The panel recognized that its ruling conflicts with the consensus of other circuits, but said Supreme Court precedent compelled it to take the rare step of overturning precedent.

“Most circuits adopted their position by uncritically accepting our holding in Amy Travel,” Sykes wrote.

She continued: “Stare decisis alone cannot overcome Amy Travel’s clear incompatibilities with the FTCA’s text and structure, Meghrig, and the Supreme Court’s broader refinement of its implied remedies jurisprudence.”

A majority of Seventh Circuit judges declined to rehear this case en banc. Chief Judge Diane Wood and Judges David Hamilton and Illana Rovner dissented from that decision.

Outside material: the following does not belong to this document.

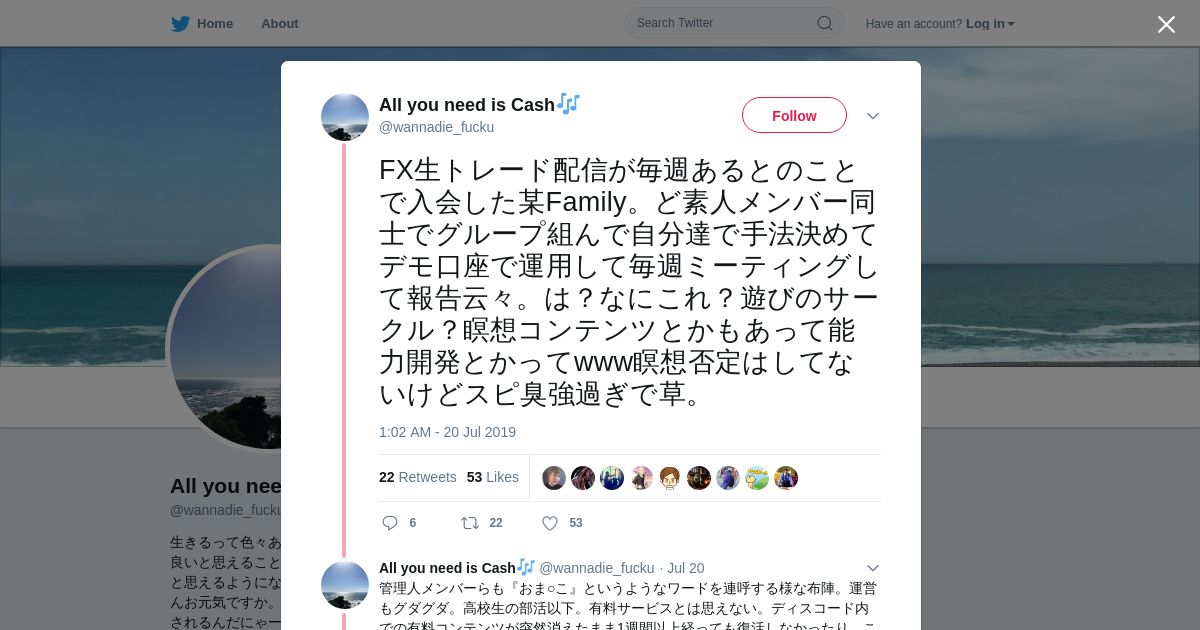1200x630 pixels.
Task: Retweet using the retweet arrows icon
Action: click(469, 523)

“To my knowledge, no court has ever tied the hands of a government agency in the way that the majority has done here, and the majority cites none,” Wood, a Clinton appointee, wrote in dissent.

Quoting Julius Caesar when he crossed the Rubicon – “the die is cast” – Wood said she believed the appeals court was making a grave mistake by overturning precedent without full en banc review.

She said that Meghrig, a case involving private plaintiffs, is different from this one, where a government plaintiff seeks restitution on behalf of the public.

“Nothing in Meghrig, and nothing in the cases following Meghrig, comes close to holding that a government agency acting pursuant to express authority to seek injunctive relief cannot ask for a mandatory injunction requiring turn-over of money,” Wood wrote in a stinging, 23-page dissent.

She called out the majority for “trivializ[ing] the fact that eight of our sister circuits agree with Amy Travel’s holding. They brush off this consensus with the accusation that these courts have done so unthinkingly. I find that charge quite unwarranted.”

The ruling creates a circuit split, making it likely that the Supreme Court will grant certiorari.